The arrest made international headlines throughout the day this past Tuesday. But Pakistani newspapers and television channels barely covered the news, with some completely ignoring it. Analysts say the blackout was because Pakistan's government and army have been wary of being perceived as an American lapdog. Any collaboration with the U.S. in its "war on terror" in Afghanistan has become increasingly unpopular in Pakistan since Asif Ali Zardari’s government took power in 2008.
The U.S. and Afghanistan have repeatedly pressed Pakistan to do more to combat Taliban and al-Qaeda fighters operating in its territory. But Pakistan's spy agencies have long been accused of protecting top Afghan Taliban leaders, many of whom are believed to have fled to Pakistan during the U.S.-led invasion, in order to use them as tools to counter Indian influence in Afghanistan when the Americans withdraw.
"If Pakistani officials had wanted to arrest him, they could have done it at any time," said Sher Mohammad Akhud Zada, the former governor of Afghanistan's Helmand province and a member of the Afghan parliament in an interview on Al Jazeera. "Why did they arrest him now?"

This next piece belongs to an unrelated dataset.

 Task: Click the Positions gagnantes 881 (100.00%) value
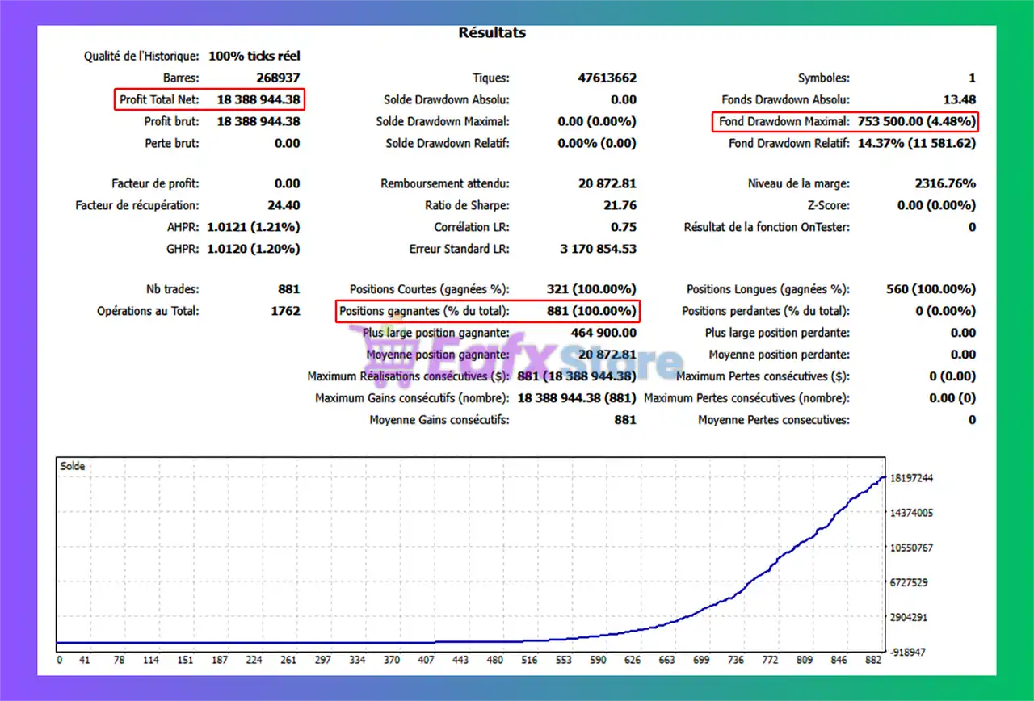coord(591,311)

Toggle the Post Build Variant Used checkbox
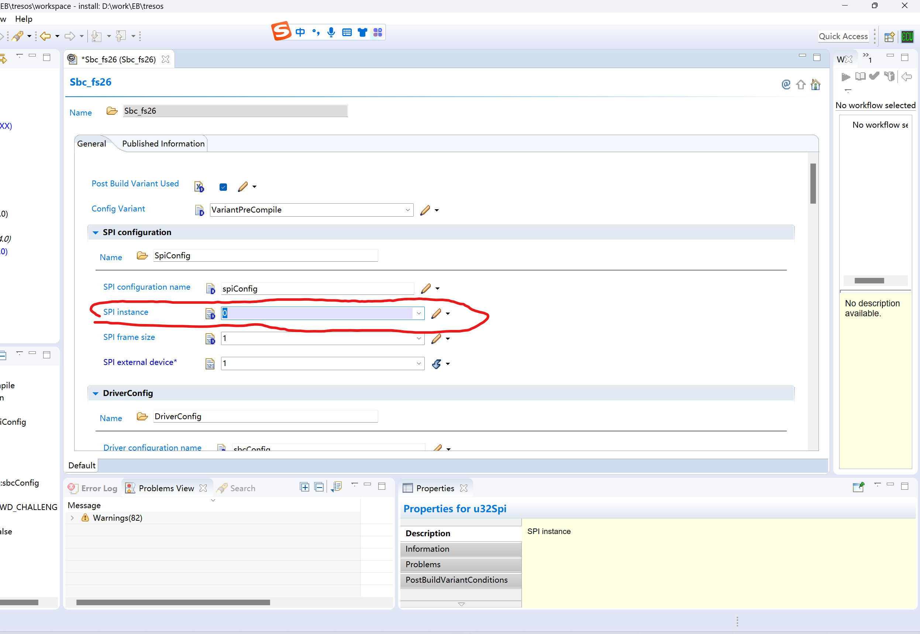point(223,187)
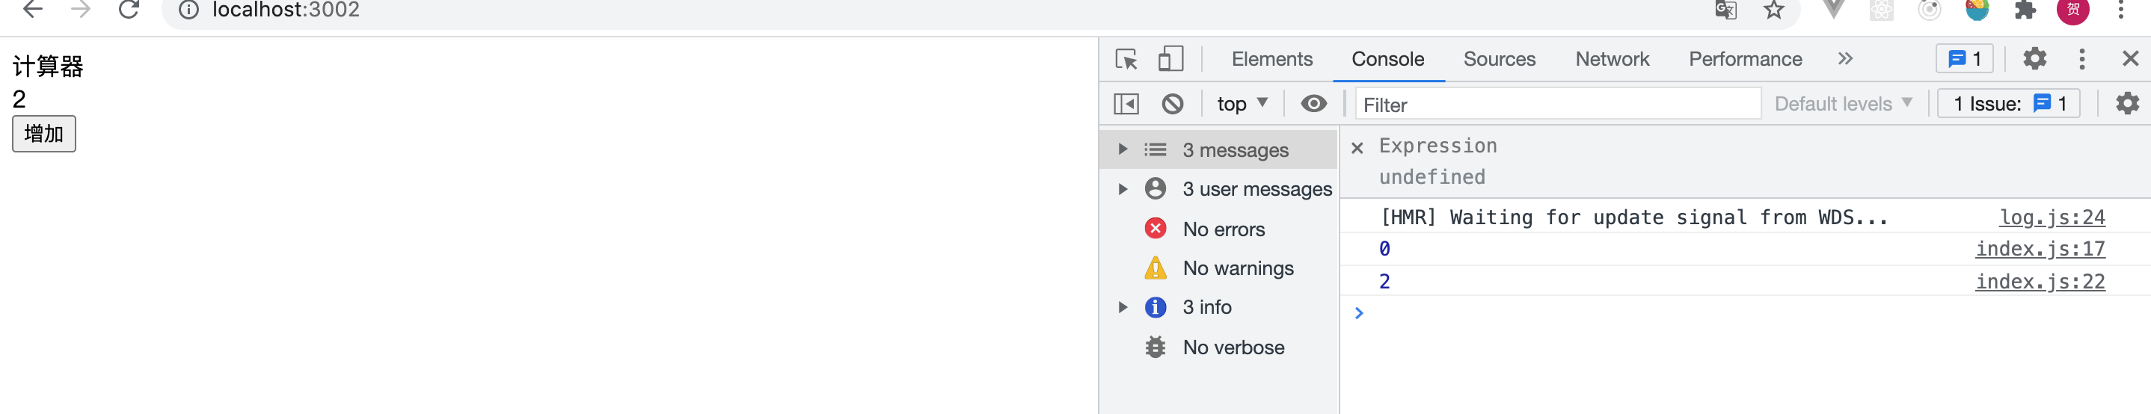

Many analysts believe that the Pakistani government has realized that the Taliban is a serious threat to them since an all-out war between the Pakistani army and the Taliban broke out in Swat Valley last year, leaving many civilians dead and hundreds of thousands displaced.
“The honeymoon is over,” commented Iftikhar Mohammed, a freelance reporter and an expert on Pakistani affairs. According to him the Pakistani intelligence apparatus and the army have been complacent in the past in curbing the terrorist activities of both the Taliban and al-Qaeda.
What could this mean for the hunt for Osama bin Laden, who is often said to be hiding along the Pakistan-Afghanistan border?
The answer depends on the information Baradar provides to interrogators in the coming few days.
Baradar was the main link between Mullah Omar and field commanders, and knows of the whereabouts of the Taliban leadership, according to security experts. In 1998, the Taliban regime mulled turning bin Laden over to the Saudi government, but the man who Osama bin Laden once called, “Amir al-Mu’minin”, or Commander of the Faithful, interceded.
U.S. Secretary of State Hillary Clinton has recently said that while the United States backed the Taliban integration program, the offer did not include the group’s top leadership. Earlier, in late January, Geoff Morrell, spokesman for U.S. Defense Secretary Robert Gates, suggested that the United States could not negotiate with Mullah Omar because he has "the blood of thousands of Americans on his hands.”
Could the capture of Mullah Baradar create a domino effect and deliver the beginning of the end of bin Laden, or is this going to be a Tora Bora redux…another wasted opportunity?